> [WHAT IS NEEDED]: The answer is every line of the records that holds the word "agent", copied in full.

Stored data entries

——————————

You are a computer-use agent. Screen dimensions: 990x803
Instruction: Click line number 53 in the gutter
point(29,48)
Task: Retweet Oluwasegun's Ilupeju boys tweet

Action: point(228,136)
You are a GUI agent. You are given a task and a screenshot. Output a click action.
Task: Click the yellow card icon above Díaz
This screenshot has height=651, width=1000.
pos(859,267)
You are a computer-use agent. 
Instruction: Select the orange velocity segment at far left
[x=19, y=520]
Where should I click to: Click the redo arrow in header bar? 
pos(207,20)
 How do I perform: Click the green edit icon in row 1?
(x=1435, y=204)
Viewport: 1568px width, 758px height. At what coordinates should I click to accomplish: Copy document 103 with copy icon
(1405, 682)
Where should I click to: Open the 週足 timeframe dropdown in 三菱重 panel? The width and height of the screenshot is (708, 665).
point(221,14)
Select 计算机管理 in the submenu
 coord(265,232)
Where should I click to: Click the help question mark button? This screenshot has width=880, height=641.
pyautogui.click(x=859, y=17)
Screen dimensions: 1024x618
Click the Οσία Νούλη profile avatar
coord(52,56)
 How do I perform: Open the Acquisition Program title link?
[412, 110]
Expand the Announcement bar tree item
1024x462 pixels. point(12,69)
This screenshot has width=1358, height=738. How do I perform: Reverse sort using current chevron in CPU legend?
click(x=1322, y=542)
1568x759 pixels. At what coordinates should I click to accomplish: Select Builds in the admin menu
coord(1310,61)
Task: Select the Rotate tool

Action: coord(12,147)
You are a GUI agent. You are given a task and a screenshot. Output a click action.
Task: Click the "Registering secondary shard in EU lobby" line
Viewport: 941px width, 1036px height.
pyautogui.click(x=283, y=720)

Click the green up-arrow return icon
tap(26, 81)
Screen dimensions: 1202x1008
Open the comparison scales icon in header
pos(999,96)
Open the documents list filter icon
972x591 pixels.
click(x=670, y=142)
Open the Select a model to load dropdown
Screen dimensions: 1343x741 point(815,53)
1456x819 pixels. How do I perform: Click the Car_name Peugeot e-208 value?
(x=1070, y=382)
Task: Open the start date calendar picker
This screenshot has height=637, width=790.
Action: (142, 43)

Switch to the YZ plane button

——————————

> [RESULT FOR THIS EXERCISE]:
You are a computer-use agent. Screen dimensions: 990x803
You are a GUI agent. You are given a task and a screenshot. Output a click action.
You are a computer-use agent. 
You are a GUI agent. You are given a task and a screenshot. Output a click action.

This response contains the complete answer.